* _REQUIRED ACTION_:
Copy the material below word for word, from its first line through the line that contains "center [856, 335].", including both of those lines.
════
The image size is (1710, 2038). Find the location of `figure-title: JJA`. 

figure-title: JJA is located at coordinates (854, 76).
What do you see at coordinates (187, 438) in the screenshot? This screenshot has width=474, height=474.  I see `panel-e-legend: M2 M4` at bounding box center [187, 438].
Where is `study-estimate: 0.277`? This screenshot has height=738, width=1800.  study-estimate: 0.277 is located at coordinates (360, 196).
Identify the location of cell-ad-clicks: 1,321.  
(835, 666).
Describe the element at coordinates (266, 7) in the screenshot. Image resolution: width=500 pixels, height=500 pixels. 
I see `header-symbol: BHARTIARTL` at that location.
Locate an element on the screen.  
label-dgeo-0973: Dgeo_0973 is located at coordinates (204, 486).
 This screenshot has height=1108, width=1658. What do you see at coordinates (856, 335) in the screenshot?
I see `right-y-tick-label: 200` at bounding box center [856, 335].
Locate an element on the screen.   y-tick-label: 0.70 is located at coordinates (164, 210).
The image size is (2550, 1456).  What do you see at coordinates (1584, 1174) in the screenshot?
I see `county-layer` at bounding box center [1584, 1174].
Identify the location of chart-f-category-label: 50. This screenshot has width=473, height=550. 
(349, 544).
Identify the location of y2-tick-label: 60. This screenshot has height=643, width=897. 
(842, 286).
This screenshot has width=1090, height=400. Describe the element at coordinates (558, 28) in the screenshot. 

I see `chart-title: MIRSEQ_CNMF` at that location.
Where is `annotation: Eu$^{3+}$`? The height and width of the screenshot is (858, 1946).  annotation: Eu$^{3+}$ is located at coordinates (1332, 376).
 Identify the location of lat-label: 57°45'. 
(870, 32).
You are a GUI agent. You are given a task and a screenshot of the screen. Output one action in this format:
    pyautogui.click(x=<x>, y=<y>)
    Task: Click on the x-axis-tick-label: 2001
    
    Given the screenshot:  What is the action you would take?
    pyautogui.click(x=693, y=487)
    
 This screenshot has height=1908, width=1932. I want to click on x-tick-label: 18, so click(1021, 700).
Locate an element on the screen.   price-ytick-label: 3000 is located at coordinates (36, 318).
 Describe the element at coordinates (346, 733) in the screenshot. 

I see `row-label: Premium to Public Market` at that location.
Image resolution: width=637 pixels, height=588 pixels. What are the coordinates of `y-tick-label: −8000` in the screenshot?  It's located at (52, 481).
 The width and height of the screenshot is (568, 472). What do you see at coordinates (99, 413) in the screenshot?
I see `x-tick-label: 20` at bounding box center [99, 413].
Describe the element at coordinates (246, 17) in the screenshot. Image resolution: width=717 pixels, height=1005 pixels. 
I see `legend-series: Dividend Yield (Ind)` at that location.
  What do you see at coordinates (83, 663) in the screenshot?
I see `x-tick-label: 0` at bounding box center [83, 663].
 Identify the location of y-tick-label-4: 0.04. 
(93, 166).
════
* _RESULT BELOW_:
The image size is (1710, 2038). Find the location of `figure-title: JJA`. 

figure-title: JJA is located at coordinates (854, 76).
What do you see at coordinates (187, 438) in the screenshot? This screenshot has width=474, height=474.  I see `panel-e-legend: M2 M4` at bounding box center [187, 438].
Where is `study-estimate: 0.277`? This screenshot has height=738, width=1800.  study-estimate: 0.277 is located at coordinates (360, 196).
Identify the location of cell-ad-clicks: 1,321.  
(835, 666).
Describe the element at coordinates (266, 7) in the screenshot. Image resolution: width=500 pixels, height=500 pixels. 
I see `header-symbol: BHARTIARTL` at that location.
Locate an element on the screen.  
label-dgeo-0973: Dgeo_0973 is located at coordinates (204, 486).
 This screenshot has height=1108, width=1658. What do you see at coordinates (856, 335) in the screenshot?
I see `right-y-tick-label: 200` at bounding box center [856, 335].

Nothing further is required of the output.